## Records provided
========

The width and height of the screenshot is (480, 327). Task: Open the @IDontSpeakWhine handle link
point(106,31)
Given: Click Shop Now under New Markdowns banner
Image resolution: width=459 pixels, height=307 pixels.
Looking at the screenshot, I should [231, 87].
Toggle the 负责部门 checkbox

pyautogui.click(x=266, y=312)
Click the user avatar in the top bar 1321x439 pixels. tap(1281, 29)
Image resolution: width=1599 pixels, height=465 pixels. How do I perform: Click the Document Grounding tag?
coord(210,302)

========

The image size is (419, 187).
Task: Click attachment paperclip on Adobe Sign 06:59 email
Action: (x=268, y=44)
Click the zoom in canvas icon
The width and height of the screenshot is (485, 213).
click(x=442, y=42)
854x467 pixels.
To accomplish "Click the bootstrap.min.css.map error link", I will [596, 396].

========

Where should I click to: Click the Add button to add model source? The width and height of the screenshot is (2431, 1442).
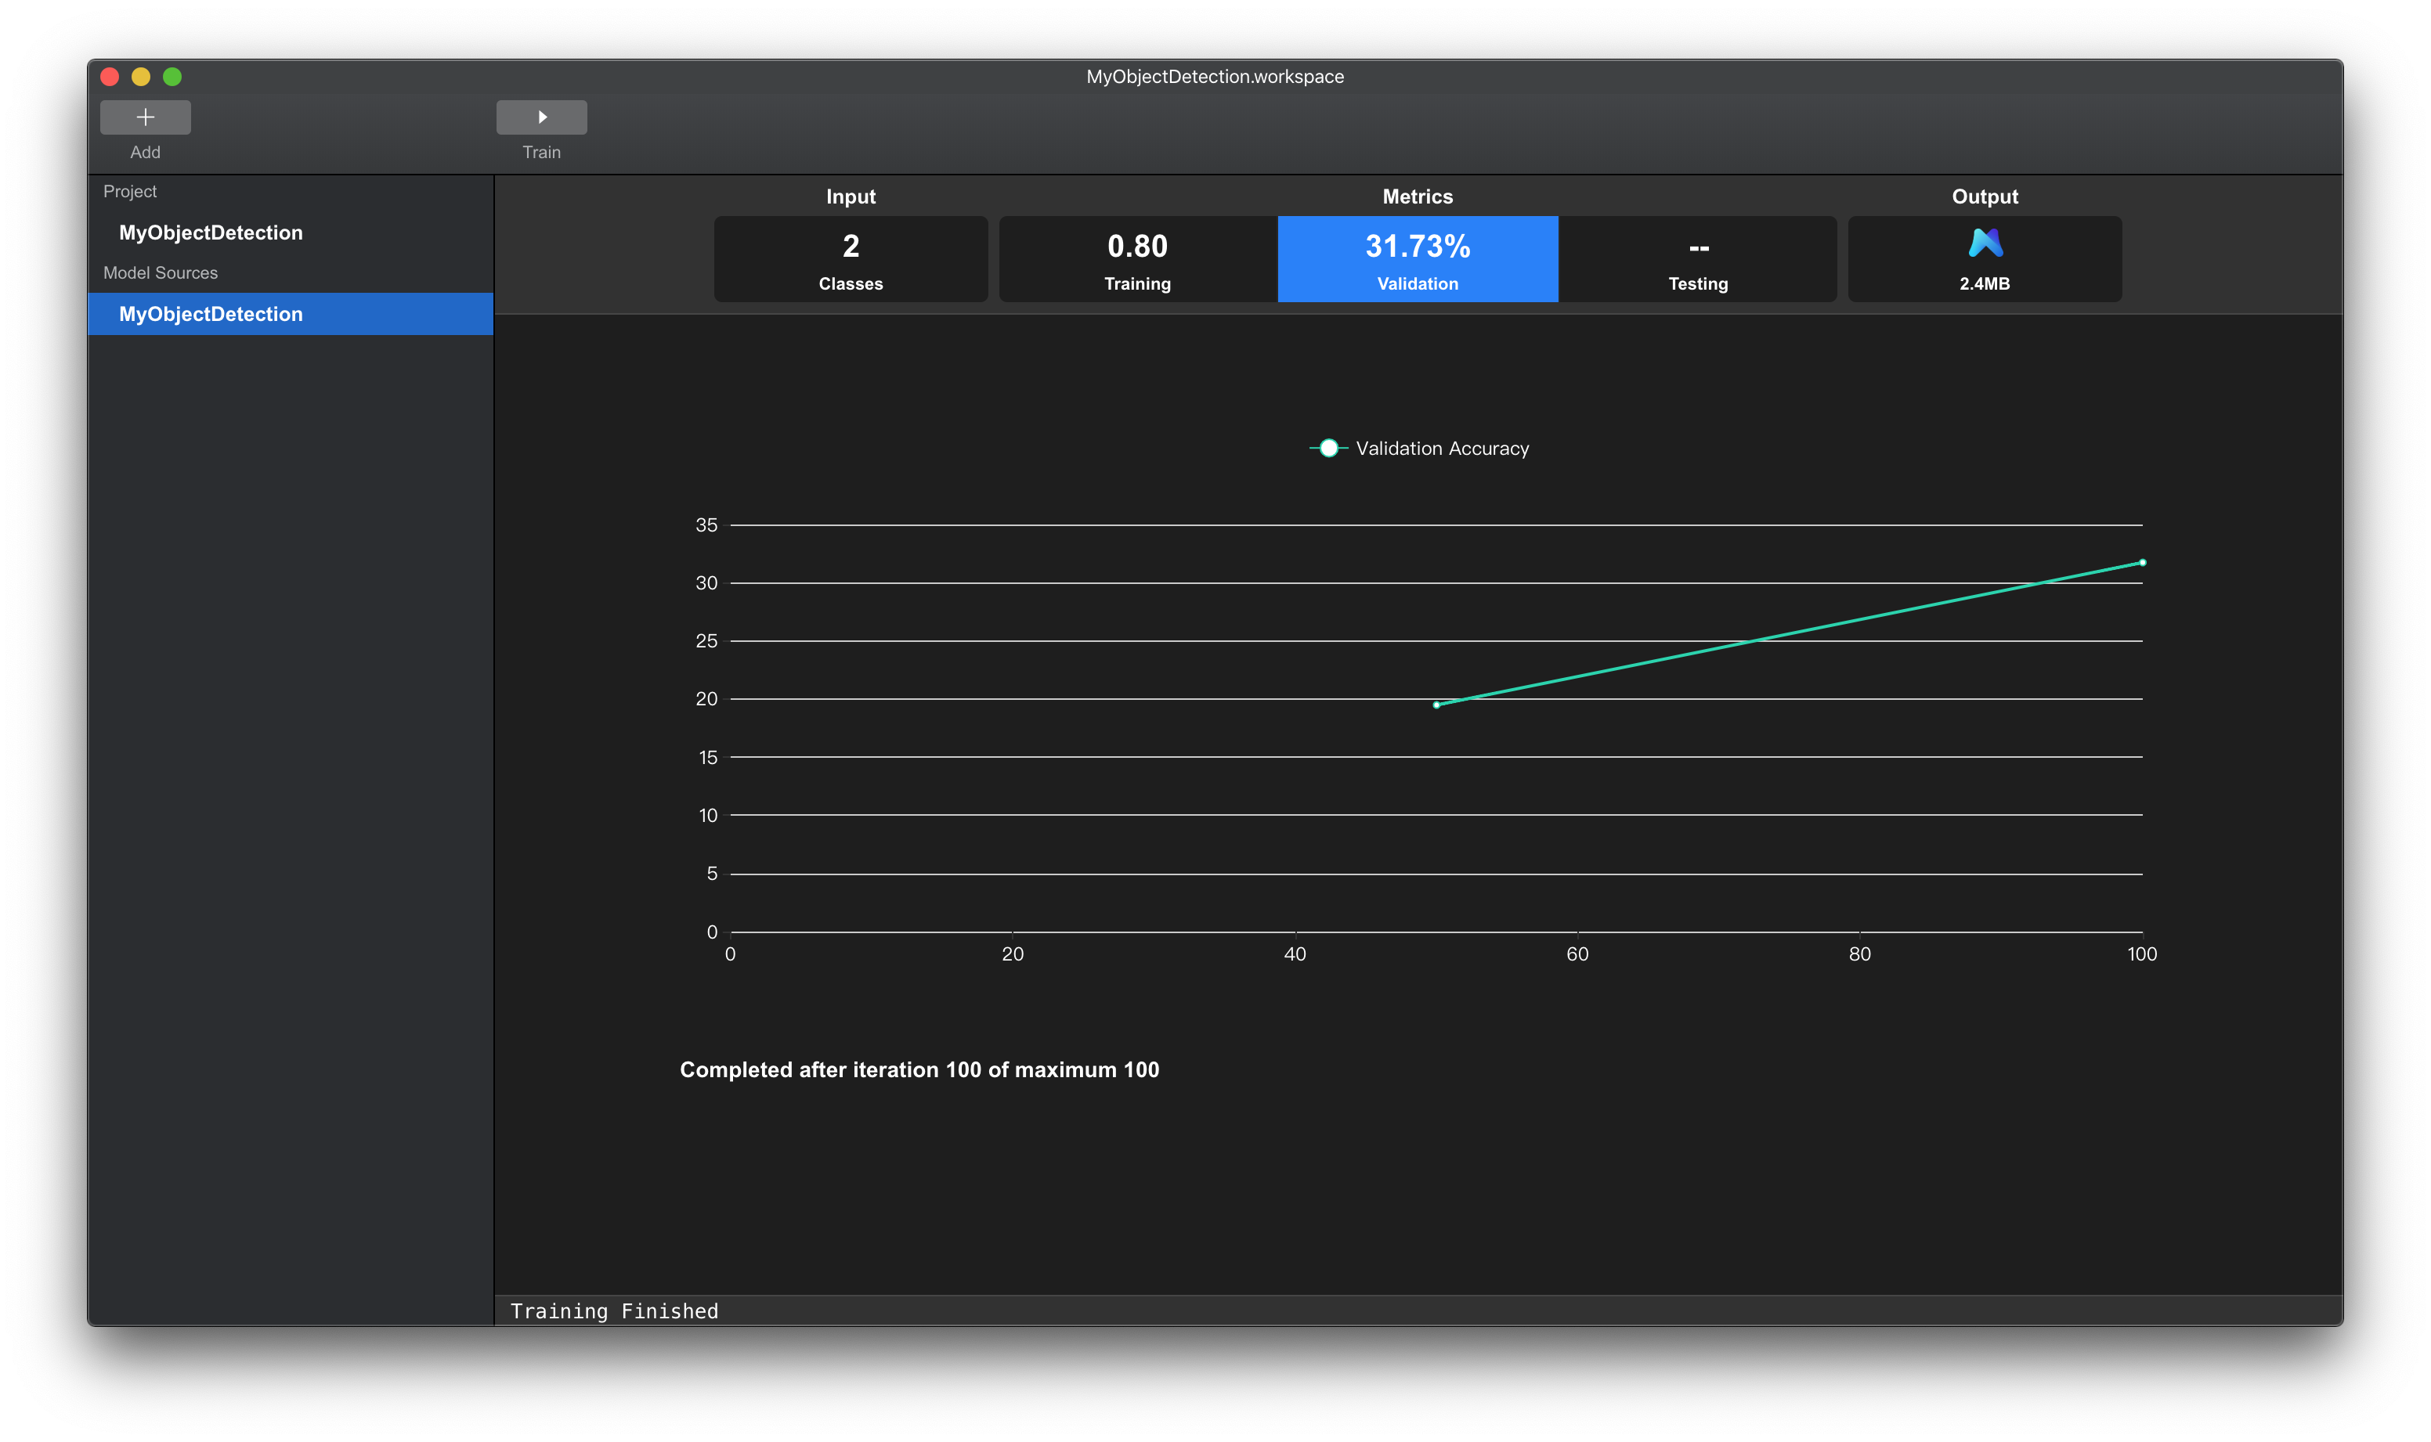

========

Please rewrite the listing as a Markdown table with columns No. and Text, one row per line and blank lines left out. Begin at the line that contains "The width and height of the screenshot is (480, 327)." and stop after the line that contains "coord(210,302)".

| No. | Text |
|---|---|
| 1 | The width and height of the screenshot is (480, 327). Task: Open the @IDontSpeakWhine handle link |
| 2 | point(106,31) |
| 3 | Given: Click Shop Now under New Markdowns banner |
| 4 | Image resolution: width=459 pixels, height=307 pixels. |
| 5 | Looking at the screenshot, I should [231, 87]. |
| 6 | Toggle the 负责部门 checkbox |
| 7 | pyautogui.click(x=266, y=312) |
| 8 | Click the user avatar in the top bar 1321x439 pixels. tap(1281, 29) |
| 9 | Image resolution: width=1599 pixels, height=465 pixels. How do I perform: Click the Document Grounding tag? |
| 10 | coord(210,302) |